[first in a series of short fiction pieces based on lines from Scottywood's freestyle rapping -- video and transcript]
After our son died, she started getting real interested in ghosts. We live in a town with a lot of old houses and hotels, so she started reading about town history and identifying haunted houses and would get up in the middle of the night while I was sleeping and slip out of the house and investigate. She'd bring a blanket and sit in the middle of the floor with all the lights off and try to communicate. She'd bring home notebooks in which she'd catalogued everything she saw over the night. Her notes were cryptic, usually illegible (it being pitch black where she was writing at all). Occasionally you'd be able to piece together a line like this:
4:23. Cold spot. Asked presence to make self heard. Door rattling in absence of wind. Lamp fell off table. Floor slightly tilted. Threw loaf of bread into fireplace -- no response. Removed clothes -- no response. Consumed bread -- no response.
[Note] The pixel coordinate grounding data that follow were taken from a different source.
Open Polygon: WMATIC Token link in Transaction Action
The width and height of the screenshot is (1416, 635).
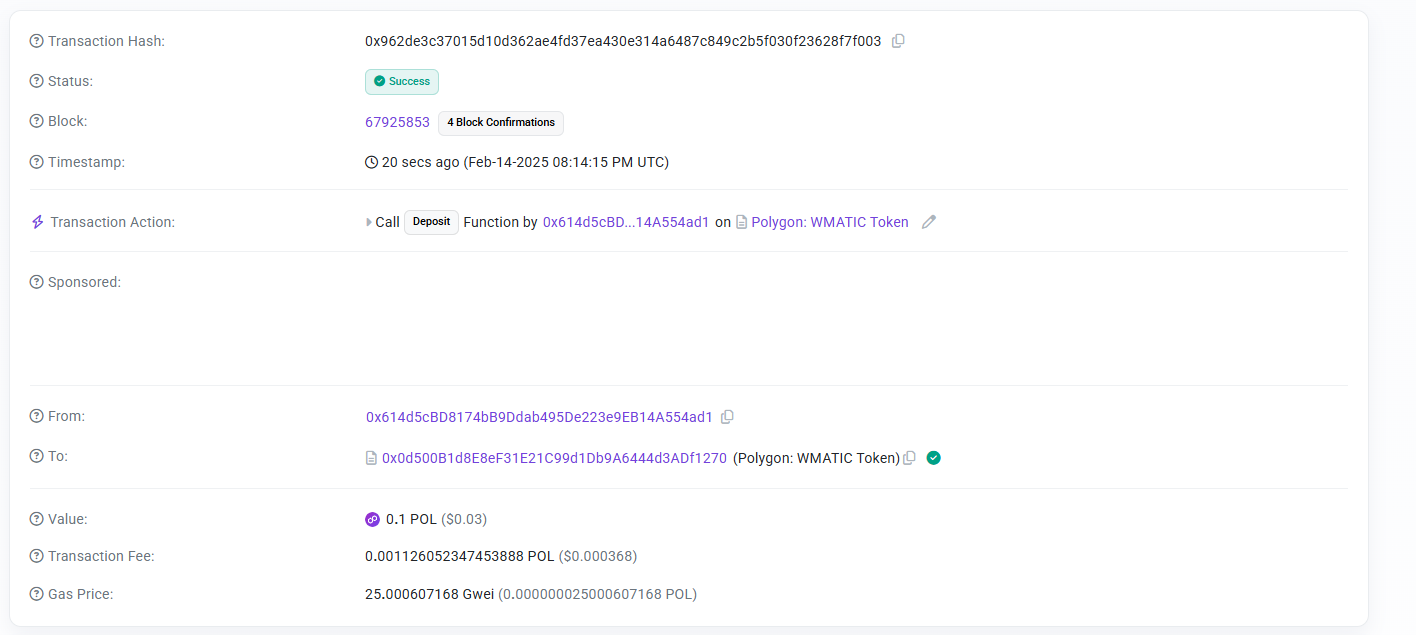coord(829,222)

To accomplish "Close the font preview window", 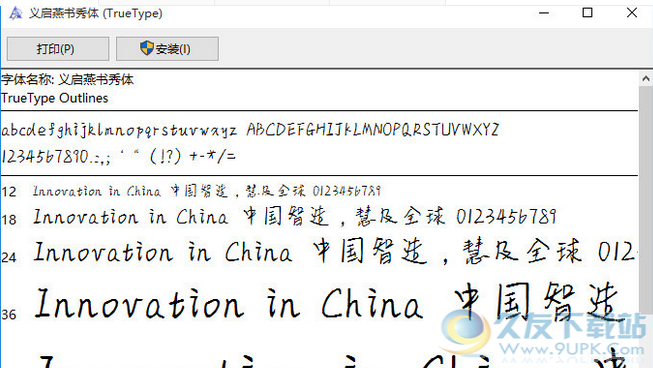I will coord(632,13).
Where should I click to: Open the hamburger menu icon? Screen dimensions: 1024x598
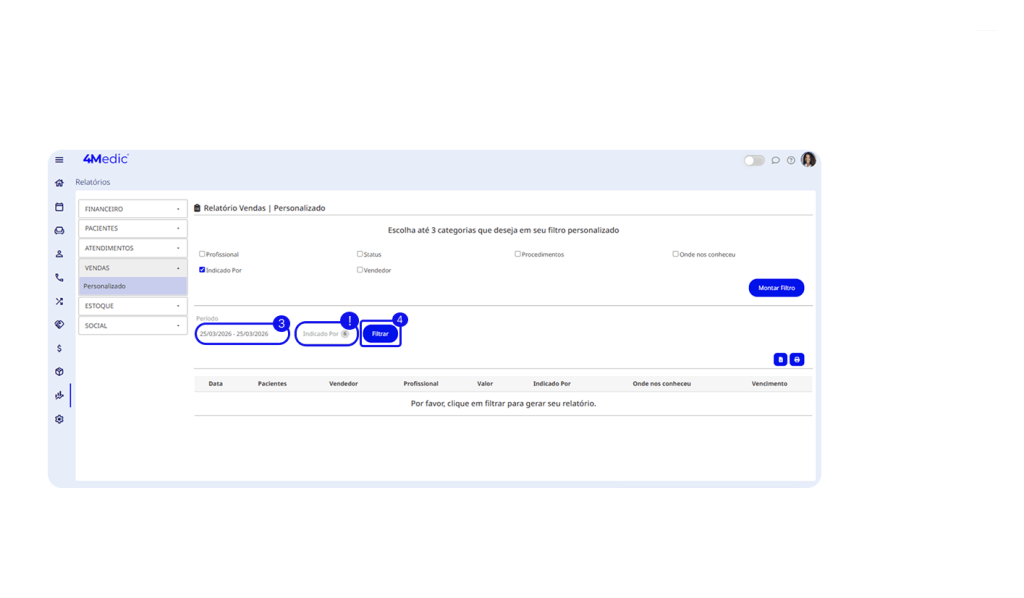[x=59, y=160]
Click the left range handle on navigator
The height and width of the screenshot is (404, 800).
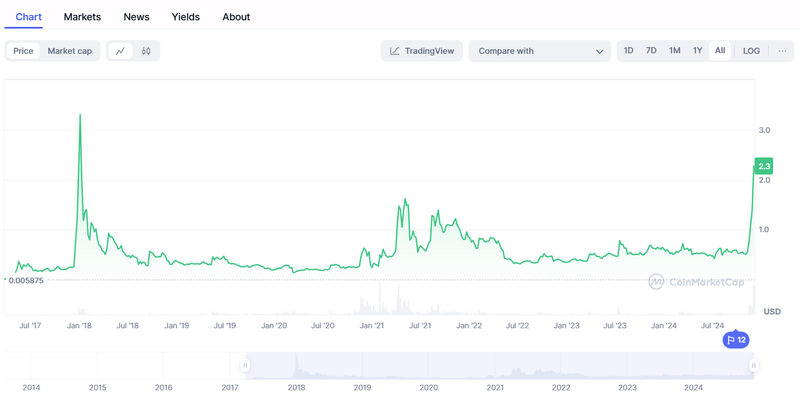click(x=245, y=366)
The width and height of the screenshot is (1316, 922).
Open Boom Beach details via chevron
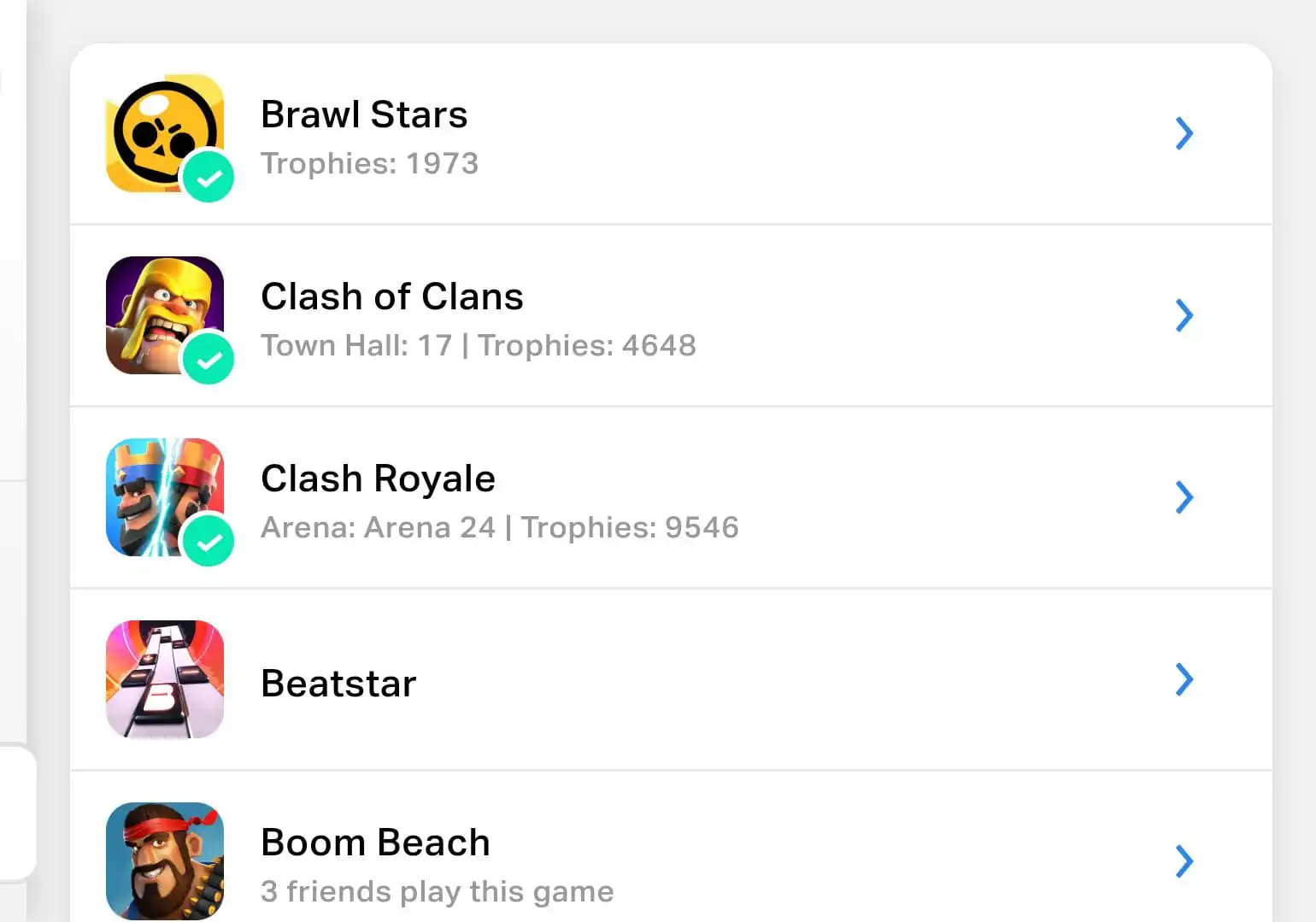click(x=1184, y=861)
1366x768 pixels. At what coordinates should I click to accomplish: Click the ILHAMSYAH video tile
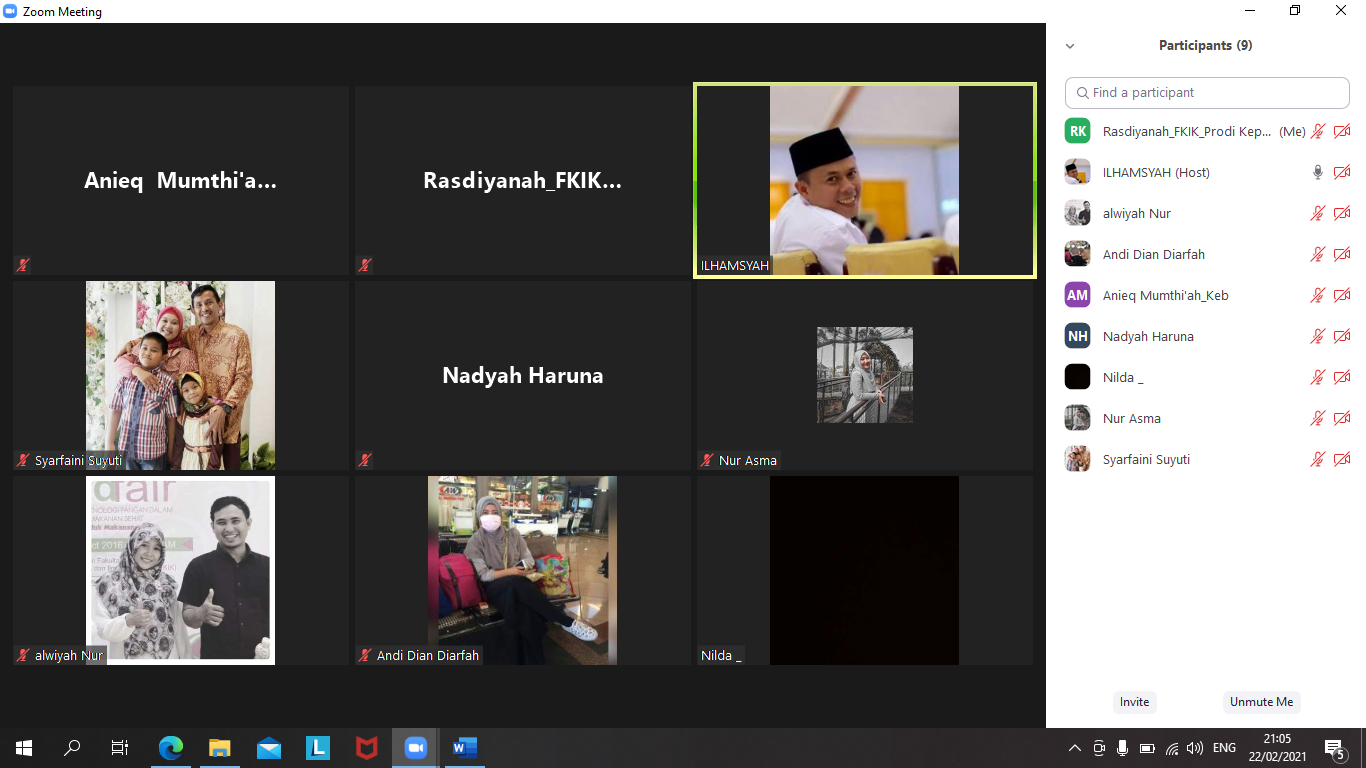tap(865, 180)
She denied she went anywhere until I followed her one night, followed her right through the front door. She let me sit on her blanket and stay the night. Very little happened. For the first couple hours I debunked every little sound until that got depressing so after that I got quiet. On the drive home she told me it had been a quiet night and I'd probably intimidated the spirits. I said ok, sure.
One day she told me a ghost had followed her home. She'd shake me awake in the middle of the night and told me to look and listen, but I never saw anything. For Christmas she asked for an electromagnetic field detector and a thermal camera. I got her a new printer. For Christmas I asked for a pair of blue pajamas. She got me a pair of yellow pajamas.
One day I came home and found her standing on the edge of the roof. She told me the ghost had chased her up there. I got the ladder out of the garage and coaxed her down after an hour or two.
That night she woke me up again. The room was bright like the sun was out. Eventually the light took the shape of a mildly cross-eyed man wearing a cowboy hat and a soiled hospital gown. He stood or floated there at the foot of the bed, looking off into the distance (really the wall above our bed). Nothing moved except some invisible breeze blowing the folds of his gown.
We both sat up. I couldn't tell if I was awake or asleep. I punched the headboard and it didn't make a sound -- it was only then that I noticed everything was dead quiet.
"You see?" she asked. "You see I'm not crazy?" I tried to answer but there was no air in my throat.
The cross-eyed man looked down at us. He waved his arms around something like an air traffic controller or a referee signaling "no good." He lifted his chin all the way up, then snapped his head back down and stared at us with his eyebrow cocked. We got the feeling he was trying to intimidate us. In life he might have weighed 115 pounds.
"What do you want?" I said, finally finding my voice. I wanted to make the ghost comfortable, let it know that we would let it stay here, if it had no place else to go. What does one say to a ghost? "We mean you no harm," I said. And then, "We only want what's best for you."
The ghost stared right into me. I saw a million things all at once in his face. He cocked his other eyebrow. CRASH, our dresser behind him collapsed, CRASH, the TV table crumpled in on itself like someone much larger had stomped on it. The windows shattered and the house made a horrible squealing sound like the wood was being ripped apart. He turned his head towards my wife.
"THE FOOL IN THE YELLOW SHIRT," he said, cocking his head at me without looking, "WHAT THE HELL IS HE DOING." There was an excruciating silence. Downstairs, the fridge slumped to the ground. The ghost looked at me, then at her, back and forth again. It felt like ten minutes. "WHO DO YOU THINK...WHO THE HELL DOES HE THINK HE'S FOOLING?"